Relief from Robotics
Now, relief is at hand in the form of a new laser-based depainting system from Pittsburgh-based Titan Robotics.
Titan is a “spinout” from the National Robotics Engineering Center (NREC) at Carnegie Mellon University (CMU). Starting in 2010, the U.S. Air Force funded research at the NREC with the goal of developing an automated aircraft surface processing system. By 2014, the success of this work led CMU faculty to find Titan as a commercial arm for this newly developed technology.
Titan’s approach starts with using continuous-wave lasers to remove the paint. When the coating material absorbs the laser light, the molecules are excited into the plasma state, and the layer vaporizes. While small amounts of solid residue remain, laser ablation produces less than 10% of the waste created by prior methods.
Titan’s strong capabilities in software development then allowed them to develop a system in which robots operate the lasers, removing the need for human exposure.
“We add more complexity and software control on to typical development of automated solutions,’’ says Alex Klinger, a program engineer at Titan. “With our software, the robots figure out where the plane is, how much paint is on the plane, what type of paint, and how to burn the paint off.”
Advanced Technologies Pave the Way
The robots begin with a basic map of the airplane’s topography. Then, a sensor technology widely used in the autonomous vehicle sector comes into play. The robots execute a series of more detailed scans using LiDAR — or light detection and ranging — ultimately creating a complete 3D map of the surface to be depainted.
In systems designed to work on full aircraft, a pair of robots mounted on mobile bases will drive themselves around the plane in order to map the surface and execute the depainting. Titan can also create systems in which the robots are fixed in place or in which they travel along rails for off-aircraft work on very long components.
As a key element in the design, Titan needed to incorporate specially engineered cable carriers to guide and protect the power supply and other essential connections for these highly mobile robots. For this purpose, they chose the Triflex cable carrier system manufactured by Igus, which can hold up to 16 cables at a time.
The Triflex carriers were able to handle the large number of heavy cables that Titan needed to deploy.
“The weight and the volume are substantial,’’ Klinger says. “I think it’s 12-to-16 distinct cables, and they can be held very nicely.”
The Triflex system also allowed the robots to move as freely as the concept required.

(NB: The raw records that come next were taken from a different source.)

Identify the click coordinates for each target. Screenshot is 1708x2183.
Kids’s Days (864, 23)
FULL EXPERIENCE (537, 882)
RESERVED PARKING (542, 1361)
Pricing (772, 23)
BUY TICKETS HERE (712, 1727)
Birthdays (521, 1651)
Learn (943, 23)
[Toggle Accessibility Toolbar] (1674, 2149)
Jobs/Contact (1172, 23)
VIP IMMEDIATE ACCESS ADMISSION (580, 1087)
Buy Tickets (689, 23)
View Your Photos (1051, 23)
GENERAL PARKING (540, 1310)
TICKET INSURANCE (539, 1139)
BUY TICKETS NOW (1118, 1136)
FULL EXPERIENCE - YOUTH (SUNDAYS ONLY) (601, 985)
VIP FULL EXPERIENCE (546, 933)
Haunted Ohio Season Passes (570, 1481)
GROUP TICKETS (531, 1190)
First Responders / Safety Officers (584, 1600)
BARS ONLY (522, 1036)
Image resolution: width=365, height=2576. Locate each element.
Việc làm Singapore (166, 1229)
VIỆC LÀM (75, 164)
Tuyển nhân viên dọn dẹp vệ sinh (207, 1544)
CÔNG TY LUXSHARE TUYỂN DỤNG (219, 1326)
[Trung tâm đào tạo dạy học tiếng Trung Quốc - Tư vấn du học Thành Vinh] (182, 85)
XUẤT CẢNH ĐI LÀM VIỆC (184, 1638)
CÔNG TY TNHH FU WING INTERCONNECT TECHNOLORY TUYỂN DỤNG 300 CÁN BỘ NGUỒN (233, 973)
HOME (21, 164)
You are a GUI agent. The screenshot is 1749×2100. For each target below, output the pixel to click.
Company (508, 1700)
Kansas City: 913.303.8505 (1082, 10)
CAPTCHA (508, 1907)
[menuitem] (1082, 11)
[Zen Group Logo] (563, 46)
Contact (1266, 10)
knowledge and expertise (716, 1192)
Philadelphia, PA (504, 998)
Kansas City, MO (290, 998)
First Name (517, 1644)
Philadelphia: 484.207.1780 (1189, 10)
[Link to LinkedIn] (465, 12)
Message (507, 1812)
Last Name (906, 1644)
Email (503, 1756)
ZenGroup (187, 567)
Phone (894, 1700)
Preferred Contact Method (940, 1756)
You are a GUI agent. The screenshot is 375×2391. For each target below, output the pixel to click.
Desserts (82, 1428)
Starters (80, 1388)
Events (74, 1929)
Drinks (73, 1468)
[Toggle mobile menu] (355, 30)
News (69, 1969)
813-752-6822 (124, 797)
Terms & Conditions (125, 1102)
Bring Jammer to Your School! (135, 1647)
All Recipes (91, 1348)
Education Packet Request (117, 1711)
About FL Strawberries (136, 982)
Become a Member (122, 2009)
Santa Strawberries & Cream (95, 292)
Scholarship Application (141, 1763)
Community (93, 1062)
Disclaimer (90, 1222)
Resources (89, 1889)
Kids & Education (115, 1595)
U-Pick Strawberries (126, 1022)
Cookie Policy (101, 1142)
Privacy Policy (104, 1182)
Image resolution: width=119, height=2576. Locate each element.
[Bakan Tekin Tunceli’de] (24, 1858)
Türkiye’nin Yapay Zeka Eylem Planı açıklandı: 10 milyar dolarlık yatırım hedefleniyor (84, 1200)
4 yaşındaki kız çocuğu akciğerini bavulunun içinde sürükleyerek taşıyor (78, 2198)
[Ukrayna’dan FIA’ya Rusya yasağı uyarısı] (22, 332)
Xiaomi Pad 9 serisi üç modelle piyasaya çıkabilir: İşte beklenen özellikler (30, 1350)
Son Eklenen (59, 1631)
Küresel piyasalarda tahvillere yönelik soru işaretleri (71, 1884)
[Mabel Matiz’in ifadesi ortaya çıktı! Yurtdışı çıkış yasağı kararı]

“It can hold the cables, but it also has a three-degree freedom of movement,’’ Klinger says. “A lot of cable chains move in a two-dimensional space, not a three-dimensional space. When you get to complex motions, where a robot is working in three-dimensional space, we need a flexible link that can contain the cables while the robot operates with six degrees of freedom. Triflex can do that.”
The system’s multi-axis cable carriers feature a defined bend radius, a split cavity to reduce excessive wear, and a built-in torsion stop to reduce mechanical stress.
“For us, it’s all about having confidence in those cables,” Klinger says. “We know the product will contain them, will limit how they bend, and it will hold them exactly where we want them to for the entire time.”
Safe Supervision
In the absence of an automated solution, depainting was a dirty, risky job for aircraft maintenance personnel. As Klinger put it, “you had the human factors of a person working in a terrible environment for a long period of time.’’
With Titan’s system in place, humans monitor the robots’ work from a control room instead.
“It’s really about safety,’’ Klinger says. “They’re really just being the supervisor of the system, making sure it’s doing what it’s supposed to be doing.”
Katherine Bonamo and Thomas Renner write on engineering, construction, and other trade industry topics for publications in the United States and Canada.